Katlanır haritalar günümüzde antik bir tarih gibi gözüküyor.
Hiç fanila giyip onun modaya uygun olduğunu düşündünüz mü? Ortada görünür hiçbir sebep yokken saçlarınızı yıkamayı bıraktınız mı? ‘It's A Knockout’ filmini izlediniz mi? Edward Furlong’un kim olduğunu biliyor musunuz? 'The Voice’ isimli ses yarışmasının, ‘Young Talent Time’ isimli yetenek yarışmasının bir versiyonu olduğunu mu düşünüyorsunuz?
O zaman, büyük ihtimalle sökülmüş kotların, kötü saçların ve Sokak Dövüşçüsü 2 oynayarak geçen sayısız saatlerin zamanı olan 90lı yıllarda büyüdünüz. 90lı yıllarda ya da 2000li yılların henüz başında seyahat etmeye başlamış olmanız ve yolculuk boyunca ettiğiniz kavgaları hatırlamanız da gayet muhtemel tabii.
CD’lerle uğraşmaktan tutun da uluslar arası bir sim kartının nasıl kullanılacağını anlamaya kadar, benzeri birçok şey, 90lı yılların çocuklarının üstesinden geldiği sorunlardı.
Bir dünya turu mu yapıyorsunuz?
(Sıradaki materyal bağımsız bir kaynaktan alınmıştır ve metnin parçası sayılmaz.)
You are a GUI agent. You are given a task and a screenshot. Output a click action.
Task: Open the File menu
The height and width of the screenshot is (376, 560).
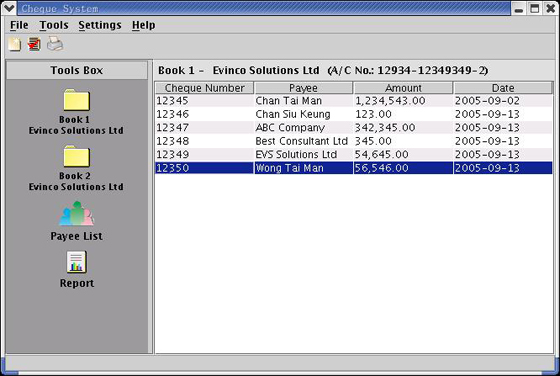(19, 25)
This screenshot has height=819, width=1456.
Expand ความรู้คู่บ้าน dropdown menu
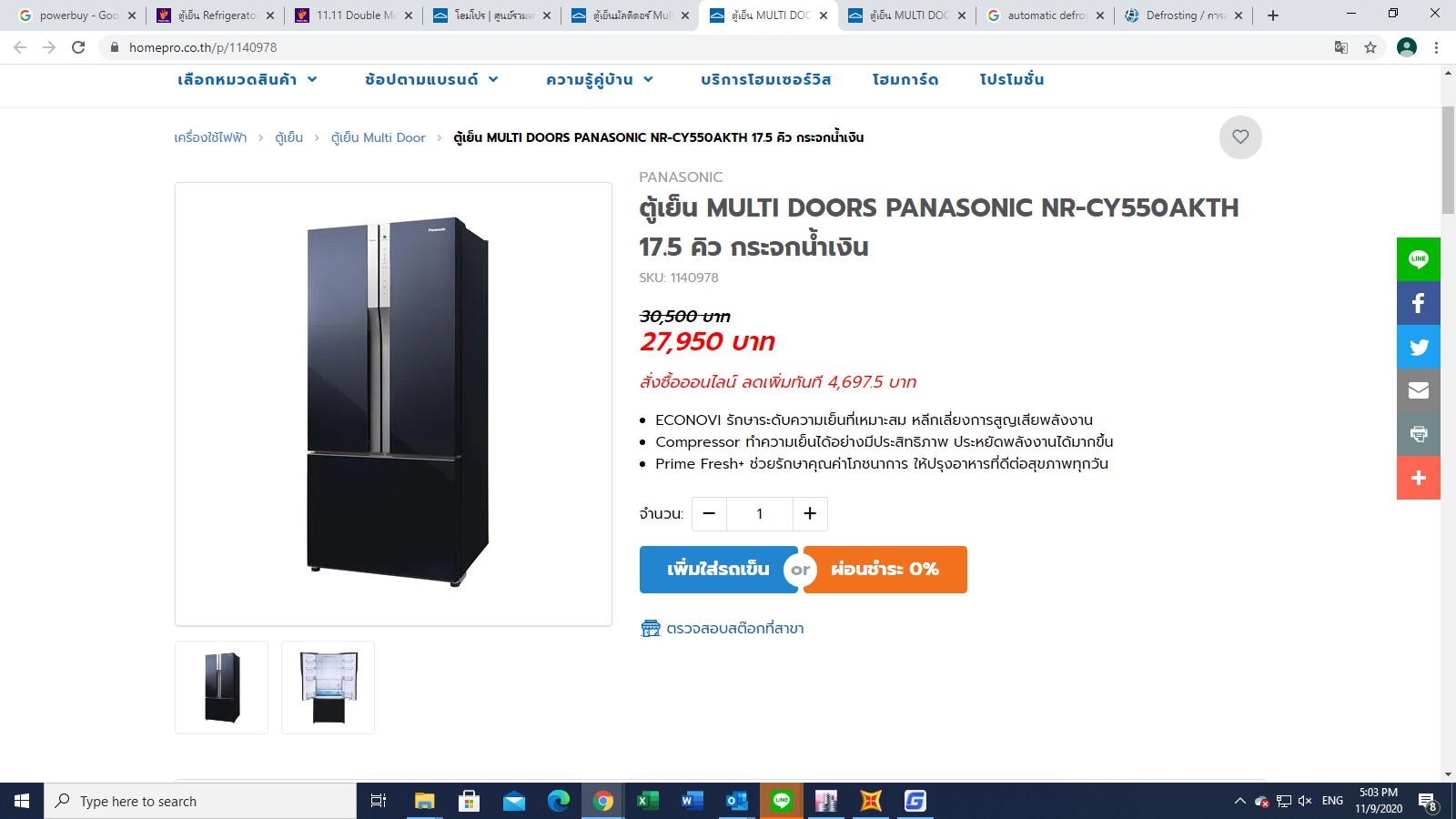(600, 80)
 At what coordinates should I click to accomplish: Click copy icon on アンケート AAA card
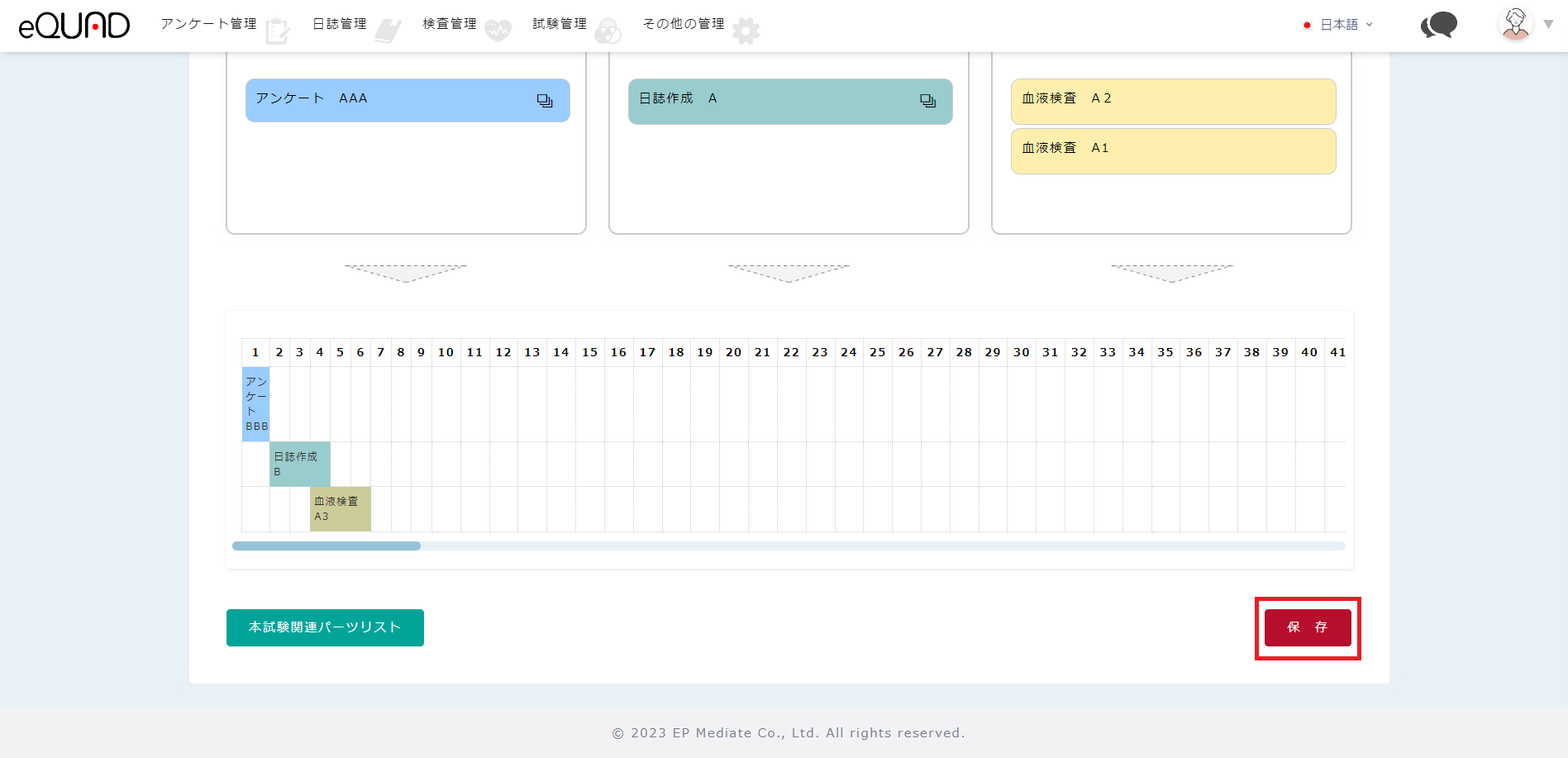click(x=545, y=101)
Savaş ve Barış kitabı kadar kalın, bir tomar kâğıdın verildiği ve önümüzdeki 12 ay boyunca bunları güzelce saklamak zorunda olacağınız bilet cehennemine hoş geldiniz. Eyvah! Biletinizi mi kaybettiniz? Yenilemek için size bol şanslar.
Bu eski şeyleri hatırlıyor musunuz? Kâğıt uçak biletleri.
İlk olarak, önceden masraf vardı. Eski tip fotoğraf makineleri için film alınır ve o film sonradan bastırılırdı. Sonra o filmlere bakarken ‘ben bu fotoğrafı acaba nerede çektim?’ gibi anlık heyecan yaratan sürprizler olurdu.
2000li yılların hemen başında çektiğim dijital fotoğrafları CD ye bastırıp, daha sonra onları eve güvenli bir şekilde gönderebilmek için vaktimin önemli bir kısmını şehirde fotoğraflarımı CD’ye aktarabileceğim bir yer arardım. Tabii o zamanlar taşınabilir bilgisayarlar yoktu. Olanlarda 20 kg civarındaydı.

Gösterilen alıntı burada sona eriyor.